Excerpt provided.
# # # # #
So I set out to write the stories of intergalactic exploration and time travel through the eyes of Islamic explorers from Iran, Indonesia, Arabia, Egypt, the Sudan, etc. … I really didn’t think of it much as a ‘statement,’ political or otherwise. It was speculative fiction, speculating about possible futures and about time travel and space travel and what one might find out there, and what you might bring with you when you did find it. And about the utter loneliness of reaching across such vastnesses of space and time.

Over the course of those three years, however, my country has gone absolutely raving bonkers. I mean, it was bonkers before. But now it’s completely unfettered-bonkers.

Which is how I find myself at conventions explaining to certain individuals that no, I am not writing about terrorists. That yes, there are Muslim scientists. Many, in fact. That no, this is not an “Islam-takes-over-the-world” dystopia, and no, for the love of God, fellow author, I don’t want to read your “Islam-takes-over-the-world” dystopia. And that if you would just read a damn history book once in a while or learn anything at all about the many, many cultures of Asia and Africa, you might not be as shocked by a science fiction book with a hijabi botanist on the cover. And if you really get combative with me, I’ll lose patience and explain to you how the first story of interstellar exploration was written by a 13th-century Arab. If you can’t handle speculative fiction that speculates about how other cultures would approach first contact, get. Find yourself another author who will cater to the tiny-ness of your world.
# # # # #
Data provided.

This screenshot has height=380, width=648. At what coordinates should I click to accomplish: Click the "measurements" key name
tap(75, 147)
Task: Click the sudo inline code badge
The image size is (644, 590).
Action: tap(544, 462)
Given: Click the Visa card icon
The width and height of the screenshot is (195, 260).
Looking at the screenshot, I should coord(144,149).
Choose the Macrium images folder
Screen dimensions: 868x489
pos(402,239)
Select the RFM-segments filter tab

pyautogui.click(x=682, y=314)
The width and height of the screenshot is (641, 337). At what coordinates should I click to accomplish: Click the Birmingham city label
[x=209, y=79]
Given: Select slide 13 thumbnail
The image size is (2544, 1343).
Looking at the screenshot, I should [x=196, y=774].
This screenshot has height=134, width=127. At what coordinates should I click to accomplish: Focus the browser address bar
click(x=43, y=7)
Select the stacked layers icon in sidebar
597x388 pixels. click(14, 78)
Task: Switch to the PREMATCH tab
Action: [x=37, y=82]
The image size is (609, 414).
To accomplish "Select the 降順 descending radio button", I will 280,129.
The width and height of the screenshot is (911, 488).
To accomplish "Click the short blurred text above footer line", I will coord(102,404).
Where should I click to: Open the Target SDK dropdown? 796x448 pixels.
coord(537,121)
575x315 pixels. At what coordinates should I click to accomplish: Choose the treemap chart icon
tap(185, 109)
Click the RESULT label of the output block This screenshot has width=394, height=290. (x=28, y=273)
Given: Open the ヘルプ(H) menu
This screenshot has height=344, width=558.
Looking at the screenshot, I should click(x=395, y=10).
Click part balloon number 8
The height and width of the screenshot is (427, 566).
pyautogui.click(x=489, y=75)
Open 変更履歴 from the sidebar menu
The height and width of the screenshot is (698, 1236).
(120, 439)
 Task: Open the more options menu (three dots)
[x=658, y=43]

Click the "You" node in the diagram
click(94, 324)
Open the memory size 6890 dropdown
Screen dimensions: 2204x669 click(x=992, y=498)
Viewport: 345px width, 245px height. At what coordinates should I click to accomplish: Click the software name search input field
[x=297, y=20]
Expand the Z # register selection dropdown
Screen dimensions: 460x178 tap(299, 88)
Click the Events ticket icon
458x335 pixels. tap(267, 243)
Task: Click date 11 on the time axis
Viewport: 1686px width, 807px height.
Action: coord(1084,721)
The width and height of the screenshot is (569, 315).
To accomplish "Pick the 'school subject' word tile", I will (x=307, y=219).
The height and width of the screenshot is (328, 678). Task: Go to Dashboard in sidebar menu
# # # # #
Tasks to carry out.
• a. From the excerpt on writing about Islamic explorers, list every country or region named as a home of those explorers.
• b. Please summarize the excerpt on writing about Islamic explorers in two sentences.
• c. Carry on the excerpt on writing about Islamic explorers from the point where it stops.

Results of the tasks.
• a. Iran, Indonesia, Arabia, Egypt, the Sudan

• b. The writer set out to write stories of intergalactic exploration and time travel through the eyes of Islamic explorers and saw them as speculative fiction rather than a political statement. Since the writer's country has gone "completely unfettered-bonkers," the writer now explains at conventions that the stories are not about terrorists or an Islamic takeover and tells readers who cannot accept such fiction to find another author.

• c.
Fortunately, even today, the larger percentage of readers who stop by are genuinely intrigued. They actually want some speculation in their speculative fiction, and most don’t bring with them a requirement that a fictional twenty-fifth century conform to their prejudices.

They just want a really good story, and they still have enough curiosity to want to see the stars through more eyes than their own.

And that gladdens me.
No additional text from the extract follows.